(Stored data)
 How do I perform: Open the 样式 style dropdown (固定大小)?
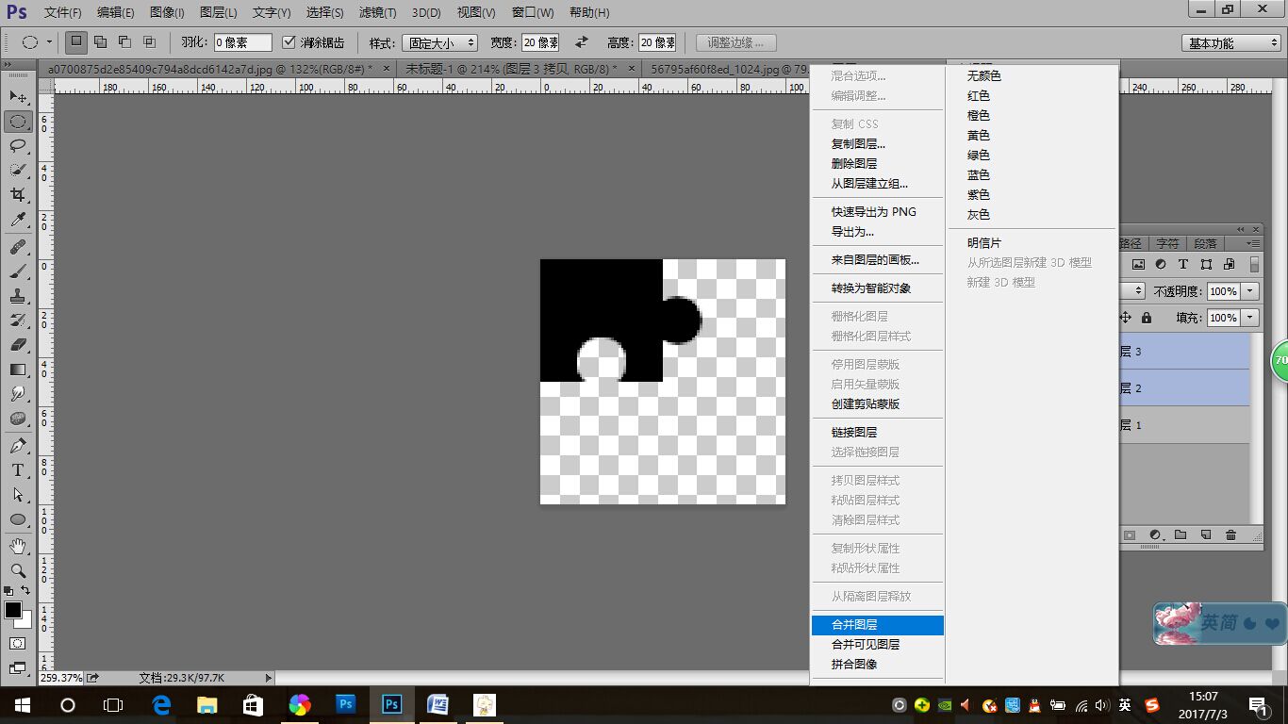tap(439, 43)
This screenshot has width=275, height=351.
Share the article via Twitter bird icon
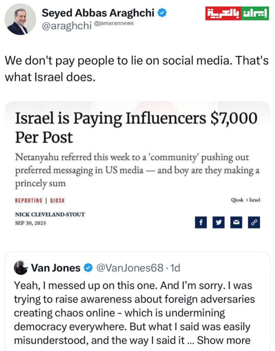coord(218,222)

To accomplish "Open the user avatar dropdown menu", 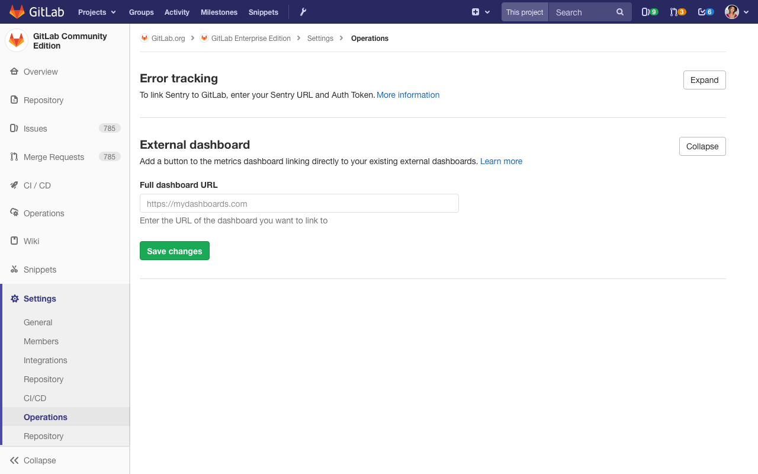I will coord(736,11).
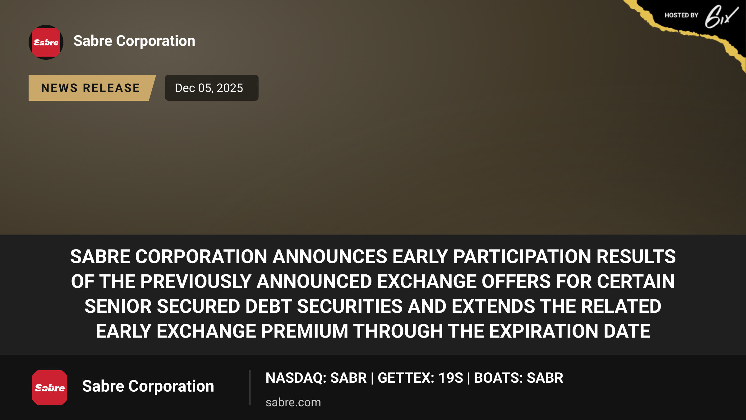Click the round Sabre logo at top
The height and width of the screenshot is (420, 746).
click(x=46, y=42)
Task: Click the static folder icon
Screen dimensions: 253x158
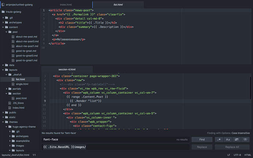Action: click(x=6, y=117)
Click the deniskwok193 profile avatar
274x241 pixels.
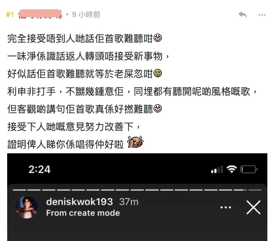(x=27, y=207)
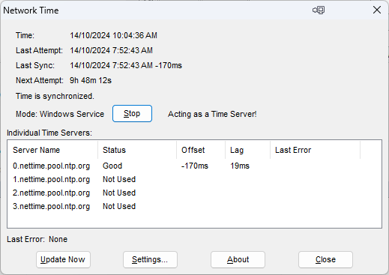Select the 0.nettime.pool.ntp.org server row
This screenshot has height=275, width=389.
tap(194, 166)
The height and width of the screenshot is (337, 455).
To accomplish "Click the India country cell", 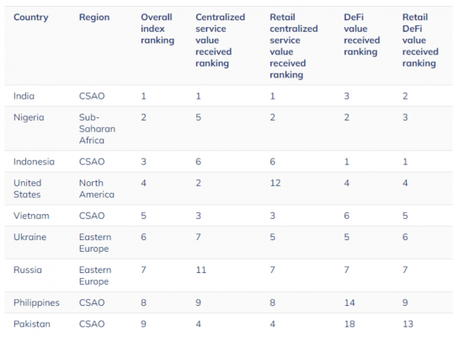I will 24,96.
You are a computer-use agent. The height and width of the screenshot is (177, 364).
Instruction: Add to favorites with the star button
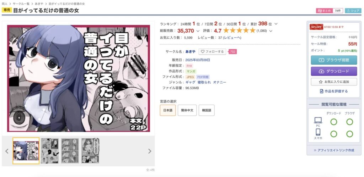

• Aim of the task:
The copy must begin at the line containing "You are a computer-use" and end at the last line of the data above, with every line retyped exactly and no pictures included.

• Written answer:
You are a computer-use agent. The height and width of the screenshot is (177, 364).
Instruction: Add to favorites with the star button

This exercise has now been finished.